At a certain level, geopolitics eliminates the impact of the individual human element: Each individual is diluted in the totality, subsumed in some sense by the forces at work, namely, the broader constraints and compulsions that compel and limit options and decisions. Individuals by their very nature are highly variable, being affected by numerous unseen elements at any given moment. Consider, for example, John Lewis Gaddis’ musing in The Landscape of History on the potential that an unrecorded flea may have given Napoleon itchy underwear, leading to his loss at Waterloo. While individuals are relatively unpredictable on a short timeframe, their collective behavior, their decisions as they shape the directions of nations, are less variable and more compelled or constrained. Thus, in rising above the individual, geopolitics presents a framework for forecasting and a method that can be taught and tested.
The relationship between the constraints and the compulsions is in a constant state of flux and influenced by circumstances. Assessing these three factors presents a picture of fairly limited options and, in reducing possibilities, leaves a very small number of likely directions for future action. This allows geopolitics to serve as the starting point for forecasting. Frequently, however, a directional pattern that appears obvious from a geopolitical assessment and forecast will not come to pass within the expected timeframe, or a dynamic that may appear highly constrained will suddenly break forth far ahead of the forecast.

#### [Problem set]
a - Write out the passage on geopolitics word for word from "The relationship between" to "of the forecast.".
b - In the passage on geopolitics, which book contains John Lewis Gaddis' musing about a flea and Napoleon?
The data that follows has no connection to the passage on geopolitics.

#### [Data extract]
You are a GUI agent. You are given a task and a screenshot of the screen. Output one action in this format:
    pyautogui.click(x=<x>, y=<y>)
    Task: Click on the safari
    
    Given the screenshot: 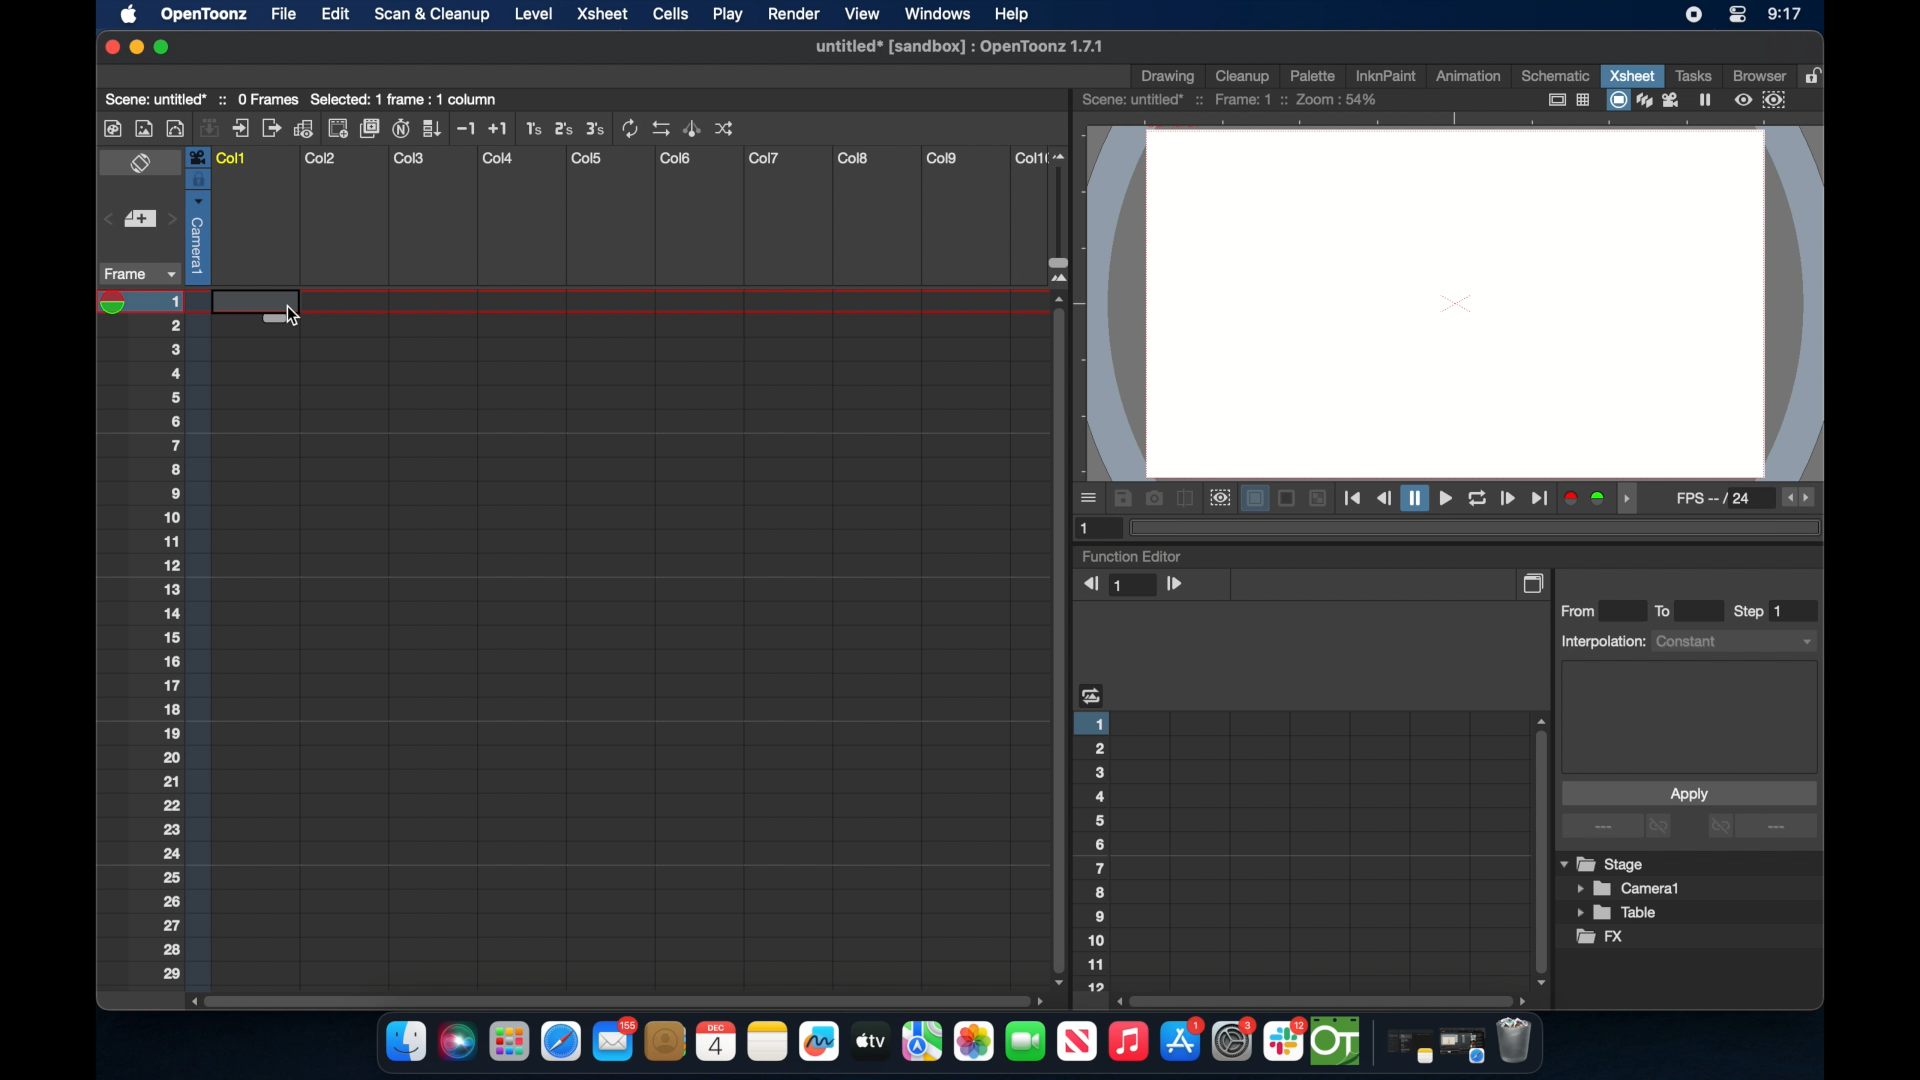 What is the action you would take?
    pyautogui.click(x=562, y=1042)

#### [Solutions]
a -
The relationship between the constraints and the compulsions is in a constant state of flux and influenced by circumstances. Assessing these three factors presents a picture of fairly limited options and, in reducing possibilities, leaves a very small number of likely directions for future action. This allows geopolitics to serve as the starting point for forecasting. Frequently, however, a directional pattern that appears obvious from a geopolitical assessment and forecast will not come to pass within the expected timeframe, or a dynamic that may appear highly constrained will suddenly break forth far ahead of the forecast.

b - The Landscape of History